■ TO DO: Go through the listing beneath and show each line containing the string "agent".

* * *

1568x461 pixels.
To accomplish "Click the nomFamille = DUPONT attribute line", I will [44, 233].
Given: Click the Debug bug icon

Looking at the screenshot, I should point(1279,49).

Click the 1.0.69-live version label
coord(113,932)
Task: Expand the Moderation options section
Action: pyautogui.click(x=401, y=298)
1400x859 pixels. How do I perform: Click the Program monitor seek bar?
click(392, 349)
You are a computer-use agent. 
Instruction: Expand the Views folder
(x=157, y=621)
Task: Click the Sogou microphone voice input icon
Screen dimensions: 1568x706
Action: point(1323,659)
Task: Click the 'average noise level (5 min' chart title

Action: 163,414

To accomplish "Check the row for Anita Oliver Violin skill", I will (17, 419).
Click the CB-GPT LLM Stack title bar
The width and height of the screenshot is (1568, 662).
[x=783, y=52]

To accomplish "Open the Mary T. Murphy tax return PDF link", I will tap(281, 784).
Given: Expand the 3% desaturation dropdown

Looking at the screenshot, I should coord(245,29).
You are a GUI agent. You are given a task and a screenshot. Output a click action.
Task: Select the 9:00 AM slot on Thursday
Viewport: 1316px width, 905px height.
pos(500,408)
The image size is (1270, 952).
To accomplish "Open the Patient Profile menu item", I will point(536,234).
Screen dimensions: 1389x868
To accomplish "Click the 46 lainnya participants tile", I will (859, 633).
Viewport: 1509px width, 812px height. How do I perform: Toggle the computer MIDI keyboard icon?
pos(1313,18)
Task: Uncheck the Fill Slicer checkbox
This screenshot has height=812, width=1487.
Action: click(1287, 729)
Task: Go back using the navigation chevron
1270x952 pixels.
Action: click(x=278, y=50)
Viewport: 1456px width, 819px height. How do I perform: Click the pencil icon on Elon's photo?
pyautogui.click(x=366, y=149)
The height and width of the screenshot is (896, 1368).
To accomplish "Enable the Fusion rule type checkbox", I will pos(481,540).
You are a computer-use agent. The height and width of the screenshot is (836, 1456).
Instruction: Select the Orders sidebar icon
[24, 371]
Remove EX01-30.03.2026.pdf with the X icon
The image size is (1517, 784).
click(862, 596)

* * *

■ RESPONSE TO THIS TASK:
You are a computer-use agent. 
You are a GUI agent. You are given a task and a screenshot. Output a click action.
You are a computer-use agent. The height and width of the screenshot is (836, 1456).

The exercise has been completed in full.